Sayangnya, tafsir ibadah ini sering kali hanya berhenti pada gerakan, bukan pada makna. Di sinilah letak persoalannya.
Haji yang semestinya menjelma revolusi spiritual dan sosial, justru direduksi menjadi wisata religi tahunan yang prestisius.
Kita kerap menyaksikan orang-orang yang sebelum berangkat haji begitu religius dalam persiapan—ikut manasik, rajin ke masjid, bahkan belajar fiqih lebih tekun.
Tapi, sekembalinya ke tanah air, kembali juga kebiasaan lama: bisnis licik, bicara kasar, bahkan cenderung makin arogan karena merasa sudah “lulus ibadah paling tinggi.”
Maka, gelar "Haji" menjadi seperti ornamen status sosial baru, bukan jejak transformasi spiritual.

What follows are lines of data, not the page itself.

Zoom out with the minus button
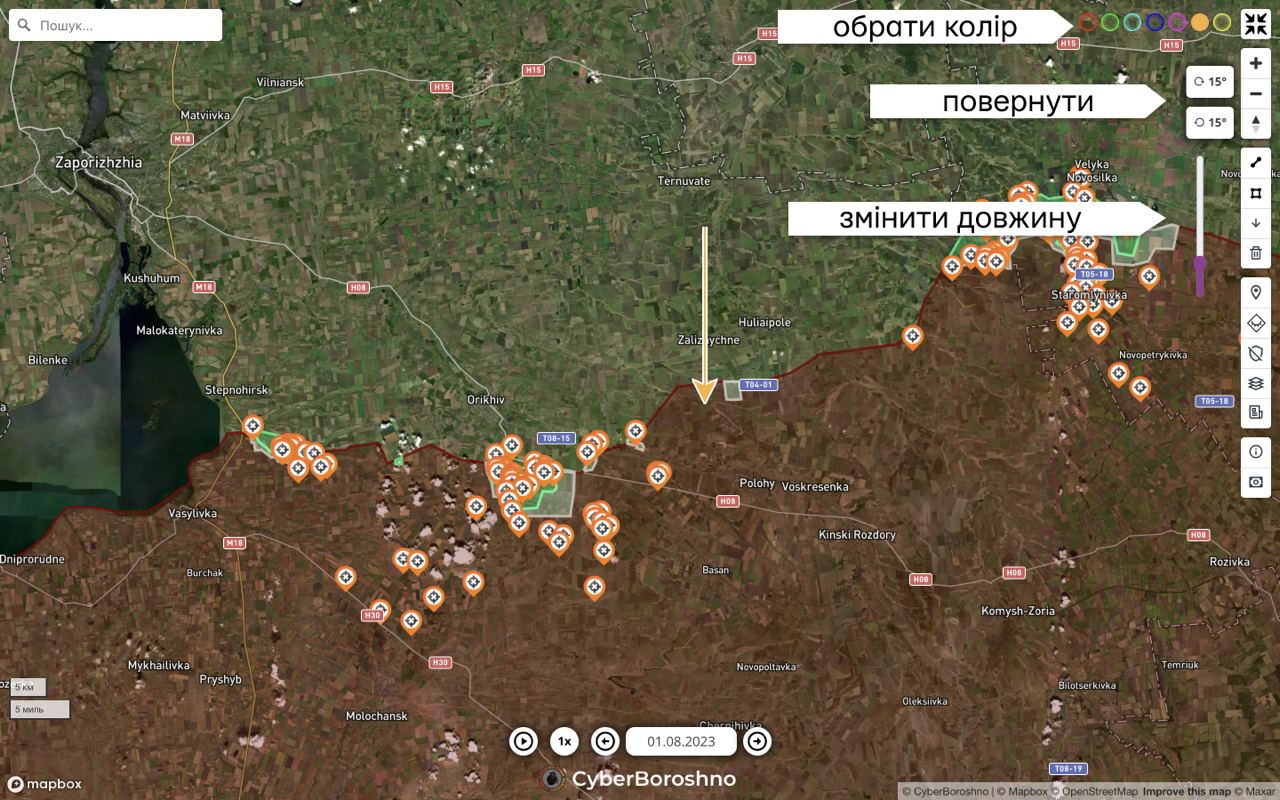The image size is (1280, 800). [1256, 94]
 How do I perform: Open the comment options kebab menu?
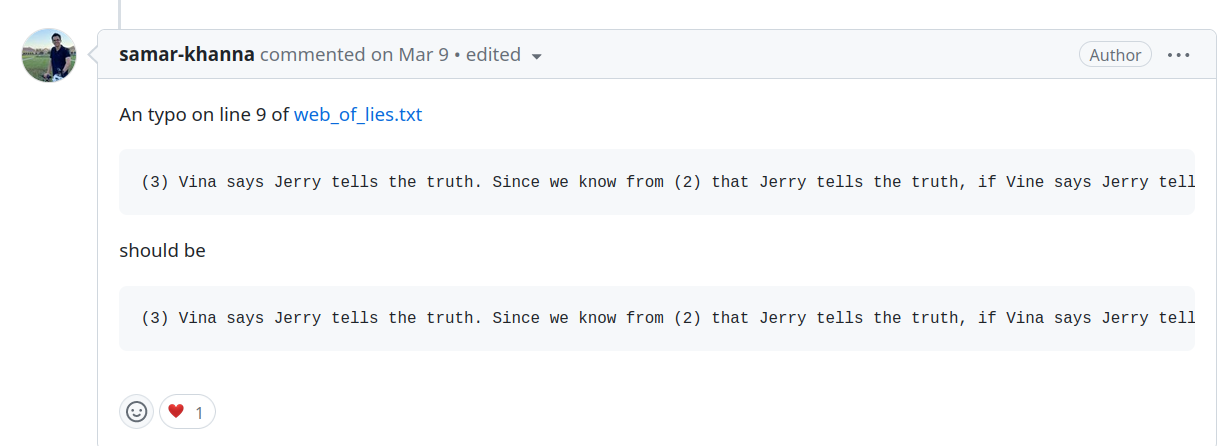point(1179,55)
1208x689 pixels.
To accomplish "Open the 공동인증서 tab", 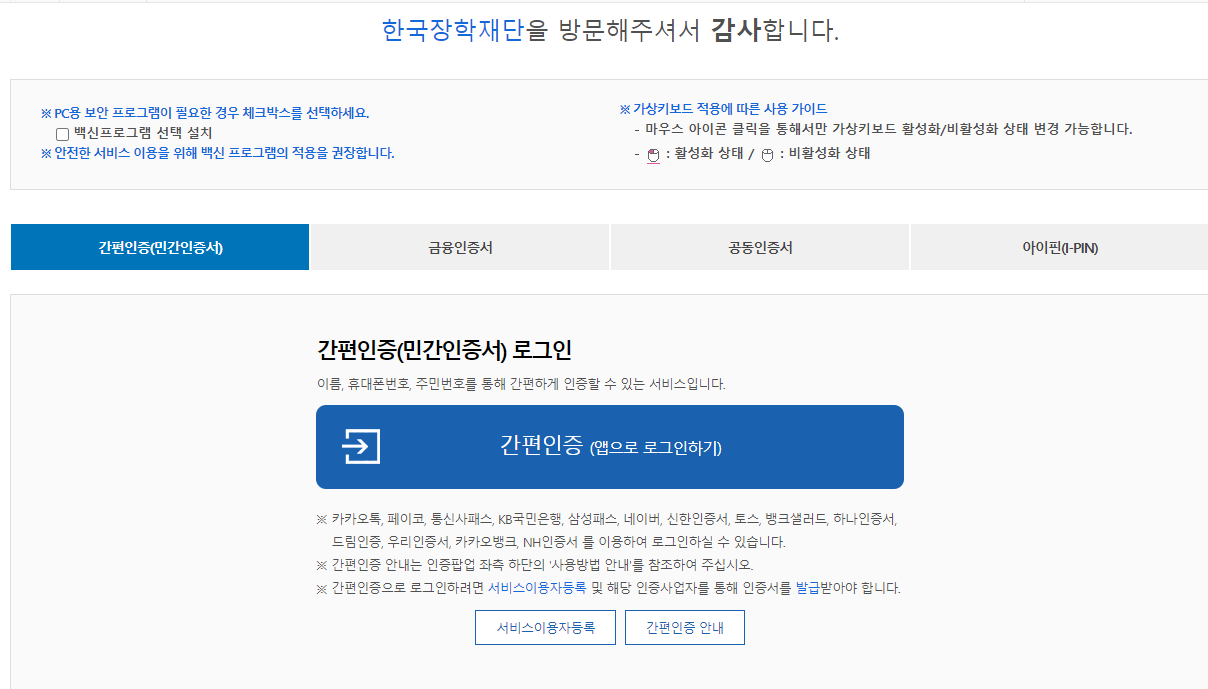I will click(x=759, y=246).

Padahal dalam konteks sosial, ibadah haji bukan sekadar ritus vertikal antara manusia dan Tuhan. Ia punya dimensi horizontal yang sangat kuat.
Ketika Rasulullah menyebut bahwa haji mabrur tak lain balasannya surga, ia menyambungnya dengan syarat: tidak rafats (ucapan jorok), tidak fusuq (perilaku durhaka) dan tidak jidal (bertengkar).Artinya, syarat diterimanya haji bukan hanya menyelesaikan rangkaian manasik, tetapi menjadikan ibadah itu sebagai batu loncatan perubahan laku sosial.
Namun realitas di Indonesia menunjukkan gejala sebaliknya. Menurut Kementerian Agama, Indonesia adalah pengirim jemaah haji terbesar di dunia—lebih dari 240.000 orang per tahun.
Tetapi angka itu tak berbanding lurus dengan kualitas etika sosial masyarakat Muslim di dalam negeri.